The statement outlined that Turkey and the US agreed to establish a joint operations centre within Turkey “to coordinate and manage the establishment of the safe zone together and that the safe zone shall become a peace corridor, and that any additional measures shall be taken for our displaced Syrian brothers to return to their country.”
The move comes after weeks of talks between US and Turkish military officials, most notably US Envoy to Syria James Jeffreys and Turkish Defence Minister Hulusi Akar, which were repeatedly stalled due to disagreements on both sides. During the talks, Turkey demanded certain conditions including that the zone be free of militants belonging to the Kurdish Peoples’ Protection Units (YPG) and all other Kurdish groups, and that it cover 30 kilometres along the Turkish-Syrian border and be controlled primarily by Turkey. These conditions clashed with those of the US, however, which support the YPG, wants the depth of the safe zone to be between five and 15 kilomtres, and wants to have full control of the zone itself with the exception of joint US-Turkish patrol missions.
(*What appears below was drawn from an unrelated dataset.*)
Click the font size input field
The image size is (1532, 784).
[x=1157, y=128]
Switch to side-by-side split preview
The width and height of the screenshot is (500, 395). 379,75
The talks were restarted on Monday in an effort by the US to discourage Turkey from launching a military operation it had said it would conduct in northern Syria if a safe zone is not agreed.
This operation, if conducted, would have been the third major intervention that Turkey has conducted in Syria, with “Operation Euphrates Shield” in 2016 and “Operation Olive Branch” in 2018. Its primary goal would have been to clear the border area of the Kurdish militias which Turkey considers a national security threat, particularly that of the YPG which is the Syrian branch of the Kurdistan Workers’ Party (PKK), a designated terrorist group operating within Turkey.
After the talks, Akar was reported as saying that “We gladly observed that our interlocutors approached our views on the Syria safe zone…Our plans on the Syria safe zone and the deployment of our troops in the field have been completed.” The main aim, he said, was to find common ground between his country and the US delegation in order to cooperate. “We would prefer to act together with our American ally. If that isn’t possible, we have said multiple times that we will do what is necessary,” Akar said.
Despite the deal being welcomed by many and the military operation having been averted for now, some have expressed anger at the agreement, in particular the Syrian regime which has called it a “blatant attack” on the country’s sovereignty and territorial unity.
The “American-Turkish partnership in the aggression against Syria,” it stated today, is “a dangerous escalation and a threat to peace and stability in the area.”